▶ **Task**
List every line in the records that contains the word "with". Letter case counts.

▶ **Exercise input**
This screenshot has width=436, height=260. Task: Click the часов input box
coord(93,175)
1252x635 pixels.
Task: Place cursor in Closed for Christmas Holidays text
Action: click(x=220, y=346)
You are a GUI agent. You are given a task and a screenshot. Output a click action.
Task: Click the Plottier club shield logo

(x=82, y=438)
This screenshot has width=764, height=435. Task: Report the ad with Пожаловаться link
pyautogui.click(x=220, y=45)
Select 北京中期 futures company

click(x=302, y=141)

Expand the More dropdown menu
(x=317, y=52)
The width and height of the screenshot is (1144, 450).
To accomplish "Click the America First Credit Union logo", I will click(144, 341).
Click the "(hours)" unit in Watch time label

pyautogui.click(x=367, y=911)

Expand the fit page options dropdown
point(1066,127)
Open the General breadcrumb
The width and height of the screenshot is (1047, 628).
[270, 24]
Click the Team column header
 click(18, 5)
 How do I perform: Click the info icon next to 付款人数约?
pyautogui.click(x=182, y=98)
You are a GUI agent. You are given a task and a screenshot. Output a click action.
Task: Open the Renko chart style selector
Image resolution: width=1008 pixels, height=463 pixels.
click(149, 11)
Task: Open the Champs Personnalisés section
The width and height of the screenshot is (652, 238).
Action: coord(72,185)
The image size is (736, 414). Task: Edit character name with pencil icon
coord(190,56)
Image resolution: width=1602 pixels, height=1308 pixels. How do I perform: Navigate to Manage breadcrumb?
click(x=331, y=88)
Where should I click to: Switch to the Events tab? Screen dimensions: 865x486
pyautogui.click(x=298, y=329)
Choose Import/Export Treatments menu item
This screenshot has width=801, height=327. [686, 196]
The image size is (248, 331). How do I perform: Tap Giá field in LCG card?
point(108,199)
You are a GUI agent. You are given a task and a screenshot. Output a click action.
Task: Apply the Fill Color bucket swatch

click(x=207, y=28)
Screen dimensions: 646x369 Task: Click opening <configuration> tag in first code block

▶ **Written answer**
This screenshot has width=764, height=435. Task: Report the ad with Пожаловаться link
The image size is (736, 414). Task: Edit character name with pencil icon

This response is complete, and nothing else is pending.